**REQUIRED TASK**: Reproduce the listing from its first line through the line containing "(1347, 116)", inclusive, substituting "reload button" for "refresh button" and changing nothing else.
______
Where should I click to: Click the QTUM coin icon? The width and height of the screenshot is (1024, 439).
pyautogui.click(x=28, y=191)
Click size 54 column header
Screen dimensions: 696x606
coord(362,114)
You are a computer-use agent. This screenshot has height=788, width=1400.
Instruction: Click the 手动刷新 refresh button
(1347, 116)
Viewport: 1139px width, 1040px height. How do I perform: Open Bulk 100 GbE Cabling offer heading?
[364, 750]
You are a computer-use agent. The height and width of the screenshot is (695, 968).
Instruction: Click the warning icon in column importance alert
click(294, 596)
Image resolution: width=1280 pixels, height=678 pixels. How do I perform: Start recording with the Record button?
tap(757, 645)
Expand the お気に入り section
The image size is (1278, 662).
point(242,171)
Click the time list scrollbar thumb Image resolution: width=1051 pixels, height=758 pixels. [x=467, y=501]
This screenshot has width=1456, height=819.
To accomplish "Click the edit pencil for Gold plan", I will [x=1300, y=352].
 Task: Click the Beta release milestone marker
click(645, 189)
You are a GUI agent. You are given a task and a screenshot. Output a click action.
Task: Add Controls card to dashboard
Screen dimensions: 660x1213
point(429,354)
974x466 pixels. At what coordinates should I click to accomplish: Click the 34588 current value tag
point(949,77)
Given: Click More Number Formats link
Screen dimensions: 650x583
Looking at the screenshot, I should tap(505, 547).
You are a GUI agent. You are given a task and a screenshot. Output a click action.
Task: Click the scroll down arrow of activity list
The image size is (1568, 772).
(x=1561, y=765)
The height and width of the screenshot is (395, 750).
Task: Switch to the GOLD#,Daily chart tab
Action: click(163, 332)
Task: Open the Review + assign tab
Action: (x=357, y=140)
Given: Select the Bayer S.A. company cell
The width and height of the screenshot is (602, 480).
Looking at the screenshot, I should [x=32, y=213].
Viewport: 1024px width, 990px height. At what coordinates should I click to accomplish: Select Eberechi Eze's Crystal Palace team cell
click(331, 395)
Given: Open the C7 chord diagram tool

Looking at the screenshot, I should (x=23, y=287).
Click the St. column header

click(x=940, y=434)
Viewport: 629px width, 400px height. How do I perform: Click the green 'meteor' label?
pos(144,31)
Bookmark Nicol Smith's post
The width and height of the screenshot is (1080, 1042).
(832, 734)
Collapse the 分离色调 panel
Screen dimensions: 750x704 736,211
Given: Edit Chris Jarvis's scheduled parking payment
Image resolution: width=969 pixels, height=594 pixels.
______
**RESPONSE**:
Where should I click to: Click the QTUM coin icon? The width and height of the screenshot is (1024, 439).
pyautogui.click(x=28, y=191)
Click size 54 column header
Screen dimensions: 696x606
coord(362,114)
You are a computer-use agent. This screenshot has height=788, width=1400.
Instruction: Click the 手动刷新 reload button
(1347, 116)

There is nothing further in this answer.